Gue paling benci sama rumah sakit. Gue benci baunya, gue benci suasananya. Pokoknya gue benci segala macam yang berhubungan dengan rumah sakit. Tapi kenapa lagi-lagi gue datang ke tempat ini? Dengan Bryan yang terkulai lemas di ranjang rumah sakit.
Gue duduk di kursi samping tempat tidur Bryan. Gue menggenggam tangan dinginnya. Dari siang Bryan belum bangun. Dan gue sangat sangat khawatir sama keadaannya. Di sini gue bertiga sama Kai dan Bryan. Karena setelah mendengar kabar Bryan pingsan tadi, gue langsung ke sini. Sedangkan tante Winda sekarang lagi ambil baju ganti karena tadi buru-buru ke sini nya.

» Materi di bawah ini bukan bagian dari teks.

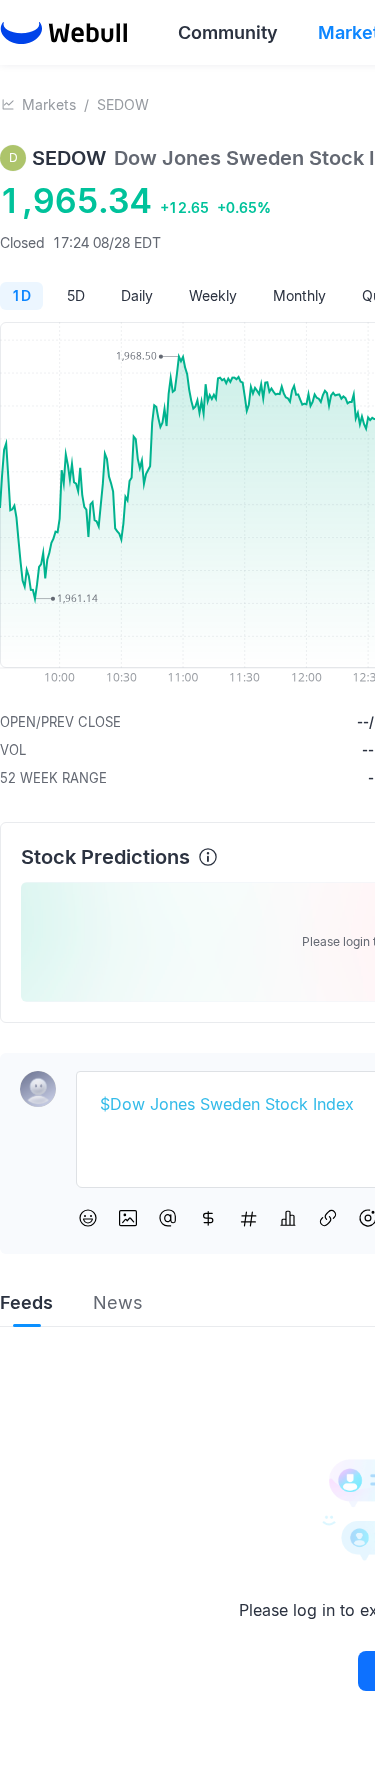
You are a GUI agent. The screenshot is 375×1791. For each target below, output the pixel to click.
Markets (49, 104)
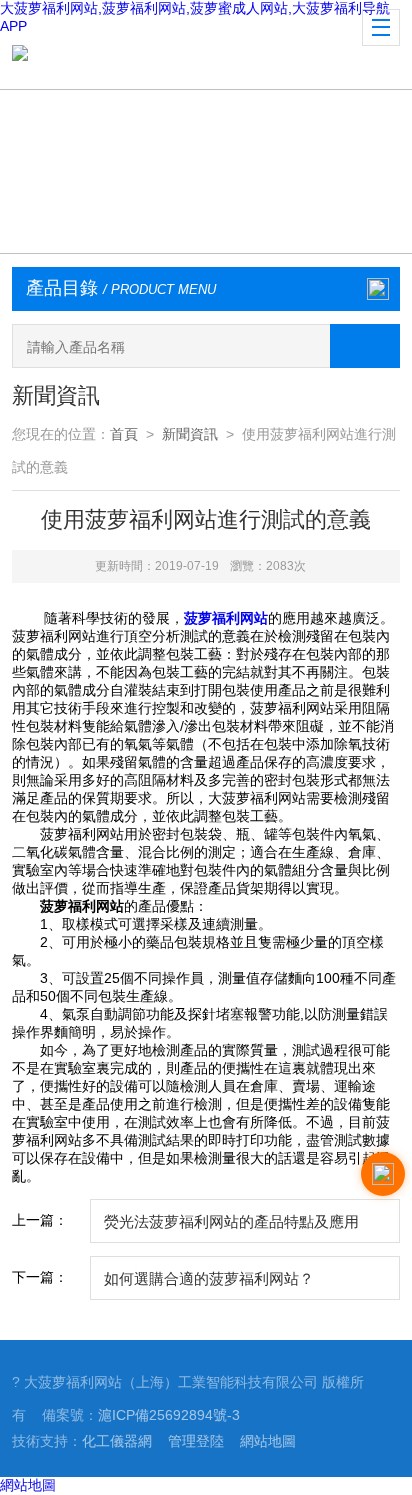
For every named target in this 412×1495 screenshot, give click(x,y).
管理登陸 (196, 1441)
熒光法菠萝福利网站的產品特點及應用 (231, 1221)
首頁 (124, 434)
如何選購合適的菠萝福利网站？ (209, 1278)
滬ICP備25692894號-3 (169, 1415)
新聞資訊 (190, 434)
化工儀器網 (117, 1441)
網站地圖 (268, 1441)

"Tal," Rafael menepuk bahu gue membuat gue mendongak ke arahnya. "Makan dulu yuk? Dari tadi siang kamu belum makan loh."
Gue melirik jam dinding yang menunjukkan pukul 10 malam. Dan sudah 3 jam Bryan pingsan belum sadar juga. Mana bisa gue makan. Nafsu aja kagak.
"Kamu aja yang makan, aku nggak nafsu."
"Kalo nggak makan kamu nanti sakit tal, Bryan juga pasti bakal sedih kalo kamu sakit. Makan dulu ya?"
Gue masih menggelengkan kepala membuat Rafael menghembuskan nafas beratnya lalu kembali duduk di sofa yang tersedia.
Waktu menunjukkan pukul setengah sebelas saat tante Winda masuk ke dalam ruangan.
"Tal, sini makan dulu." tante winda meletakkan kresek agak besar di meja. Tapi gue beneran nggak laper, gue nggak nafsu makan.
"Ital nggak laper Tan."
"Kamu harus makan sayang, ini tante udah bawain nasi goreng depan komplek, kesukaan kamu."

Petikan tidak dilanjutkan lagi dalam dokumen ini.